In our lab we are performing an miRNA isolation from rat liver with Trizol (including the extra step for helping in the recovery of miRNAs) and then we perform the RT reaction with Taqman microRNA reverse transcription kit and specific RT primers for our miRNAs of interest. Then we perform the qPCR reaction with the PCR specific primers too, also from Taqman.
We never had this problem before but, in this experiment, working with the same tissue and techniques our Ct values are really variable between and inside groups and also our endogenous control (snU6) is really variable (from 20 to 26 cycles) so it is totally not reliable.

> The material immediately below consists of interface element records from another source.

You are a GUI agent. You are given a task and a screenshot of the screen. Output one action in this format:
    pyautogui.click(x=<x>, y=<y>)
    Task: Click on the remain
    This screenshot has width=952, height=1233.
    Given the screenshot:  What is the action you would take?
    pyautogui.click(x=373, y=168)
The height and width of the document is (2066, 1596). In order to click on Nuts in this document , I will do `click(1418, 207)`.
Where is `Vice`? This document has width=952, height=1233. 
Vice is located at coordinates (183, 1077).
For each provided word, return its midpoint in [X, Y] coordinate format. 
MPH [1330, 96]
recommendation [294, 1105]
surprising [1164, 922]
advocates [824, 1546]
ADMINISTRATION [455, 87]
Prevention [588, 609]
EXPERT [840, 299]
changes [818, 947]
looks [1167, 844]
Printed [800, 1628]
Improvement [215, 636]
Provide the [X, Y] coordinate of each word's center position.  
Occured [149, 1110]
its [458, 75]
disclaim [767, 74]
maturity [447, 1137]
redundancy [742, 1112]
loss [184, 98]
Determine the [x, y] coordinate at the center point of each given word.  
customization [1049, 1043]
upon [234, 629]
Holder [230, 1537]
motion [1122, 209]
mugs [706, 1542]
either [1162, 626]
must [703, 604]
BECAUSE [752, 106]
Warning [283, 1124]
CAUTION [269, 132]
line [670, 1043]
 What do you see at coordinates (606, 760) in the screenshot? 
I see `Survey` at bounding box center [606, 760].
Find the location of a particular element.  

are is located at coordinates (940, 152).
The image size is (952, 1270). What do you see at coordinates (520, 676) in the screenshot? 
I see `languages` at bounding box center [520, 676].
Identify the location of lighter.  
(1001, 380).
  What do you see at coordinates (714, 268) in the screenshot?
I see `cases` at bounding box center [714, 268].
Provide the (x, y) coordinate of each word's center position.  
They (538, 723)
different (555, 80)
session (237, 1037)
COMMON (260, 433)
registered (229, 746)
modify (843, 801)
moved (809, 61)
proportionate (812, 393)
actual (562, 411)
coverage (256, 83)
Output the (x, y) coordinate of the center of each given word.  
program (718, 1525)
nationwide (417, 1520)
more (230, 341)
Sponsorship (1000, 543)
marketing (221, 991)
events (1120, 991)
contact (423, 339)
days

Has someone experienced the same problem? Could it be that we are loosing miRNAs during isolation (if it was the reason, it would be the first time because it has worked for us before). The ratios in nanodrop for tota RNA are >1,8 for 260/280ratio and >1,7 for 260/230 ratio and the concentrations are always above 1000 ng/ul. We always work with RNAse free environment and with the same kits and protocols as before.
Thank you all in advance.
Unsure about the exact problem you might be having but when we faced sporadic Cts from our miRNA expression work we went back and DNase treated everything to ensure no gDNA contamination.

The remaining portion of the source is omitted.